Current mental health policy is focused on community care and encourages patient-centred approaches (Department of Health 2011) and relationships are envisaged as mechanisms for mental health service delivery (Anthony 1993; Department of Health 2009). To the extent that mental health professionals today more than previously are involved in the private spheres of patients’ lives, deinstitutionalization might be viewed not only as changing the locus of care but, arguably, also the relationships and interactions between mental health professionals and patients (Davies 2002; Szmukler and Appelbaum 2008). We have highlighted some aspects of how community mental health professionals conceptualize these interactions, which in turn help us gain a better understanding of their practice. The accounts of the professionals in this study express commitment to patient-centered approaches to achieving treatment adherence and wellbeing. They suggest that this approach ideally should manifest itself in trusting, reciprocal relationships that allow “deals” and agreed courses of action to be negotiated. In practice, however, they might need to assert their professional authority in these interactions when patients refuse services. As a consequence, interactions occur in a context that might evoke perceptions of coercion that affect, and sometimes threaten, the very relationship considered a prerequisite for patient-centered care.
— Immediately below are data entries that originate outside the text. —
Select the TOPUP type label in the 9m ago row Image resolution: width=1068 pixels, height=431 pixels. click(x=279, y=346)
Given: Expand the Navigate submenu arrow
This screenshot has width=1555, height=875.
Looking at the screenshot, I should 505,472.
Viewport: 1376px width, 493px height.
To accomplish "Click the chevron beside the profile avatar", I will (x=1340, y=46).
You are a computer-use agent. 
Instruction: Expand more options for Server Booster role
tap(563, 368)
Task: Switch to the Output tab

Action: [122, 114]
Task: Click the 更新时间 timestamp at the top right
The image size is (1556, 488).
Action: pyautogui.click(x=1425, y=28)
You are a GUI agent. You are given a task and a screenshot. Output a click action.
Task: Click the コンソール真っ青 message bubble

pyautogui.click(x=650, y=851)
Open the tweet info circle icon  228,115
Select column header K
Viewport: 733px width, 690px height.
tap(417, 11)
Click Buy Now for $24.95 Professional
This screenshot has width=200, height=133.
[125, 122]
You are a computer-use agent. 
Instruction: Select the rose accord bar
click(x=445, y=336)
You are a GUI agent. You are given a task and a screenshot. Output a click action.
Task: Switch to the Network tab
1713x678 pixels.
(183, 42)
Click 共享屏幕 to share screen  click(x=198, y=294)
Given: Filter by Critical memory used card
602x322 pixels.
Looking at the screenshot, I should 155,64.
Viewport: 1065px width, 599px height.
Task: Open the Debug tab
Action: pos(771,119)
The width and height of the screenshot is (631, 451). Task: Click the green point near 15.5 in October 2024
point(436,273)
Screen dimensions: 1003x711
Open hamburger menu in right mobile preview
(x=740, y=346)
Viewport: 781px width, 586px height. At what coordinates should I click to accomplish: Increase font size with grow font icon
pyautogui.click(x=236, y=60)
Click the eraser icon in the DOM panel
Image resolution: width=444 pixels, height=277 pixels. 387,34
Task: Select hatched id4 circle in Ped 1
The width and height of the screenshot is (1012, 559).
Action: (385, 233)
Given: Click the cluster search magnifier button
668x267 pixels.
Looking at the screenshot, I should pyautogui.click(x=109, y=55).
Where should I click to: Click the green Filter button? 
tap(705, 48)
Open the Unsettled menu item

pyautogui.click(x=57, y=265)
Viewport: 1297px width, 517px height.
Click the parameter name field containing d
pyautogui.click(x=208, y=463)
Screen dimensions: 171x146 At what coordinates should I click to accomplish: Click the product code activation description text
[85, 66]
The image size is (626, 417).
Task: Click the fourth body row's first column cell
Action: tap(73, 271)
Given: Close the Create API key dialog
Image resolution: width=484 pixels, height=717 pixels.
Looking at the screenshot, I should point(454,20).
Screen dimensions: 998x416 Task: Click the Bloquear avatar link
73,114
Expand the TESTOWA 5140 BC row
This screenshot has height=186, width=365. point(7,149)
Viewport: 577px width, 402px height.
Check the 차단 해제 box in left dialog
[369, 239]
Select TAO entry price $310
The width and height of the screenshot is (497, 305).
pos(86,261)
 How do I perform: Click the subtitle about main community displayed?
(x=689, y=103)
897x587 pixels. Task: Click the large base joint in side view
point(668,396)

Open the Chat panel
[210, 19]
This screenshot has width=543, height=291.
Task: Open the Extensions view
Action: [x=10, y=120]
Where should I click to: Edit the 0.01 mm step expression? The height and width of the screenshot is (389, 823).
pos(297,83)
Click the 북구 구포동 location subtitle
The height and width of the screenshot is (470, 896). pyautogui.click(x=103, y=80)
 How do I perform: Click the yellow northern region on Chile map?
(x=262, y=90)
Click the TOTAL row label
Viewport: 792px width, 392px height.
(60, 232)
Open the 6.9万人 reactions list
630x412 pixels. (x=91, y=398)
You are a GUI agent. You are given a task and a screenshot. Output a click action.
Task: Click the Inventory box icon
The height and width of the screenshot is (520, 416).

This dual focus on patient-centered approaches and professional authority is accepted as a core part of mental health service delivery. By providing descriptive accounts of micro-level dynamics of clinical encounters, our analysis has shown how the authoritative aspect of the professional role has potential to undermine therapeutic interactions with reluctant patients. Such micro-level analyses, we argue, are needed in order to enhance our understanding of how patient-centered mental health policy may be implemented through clinical practice.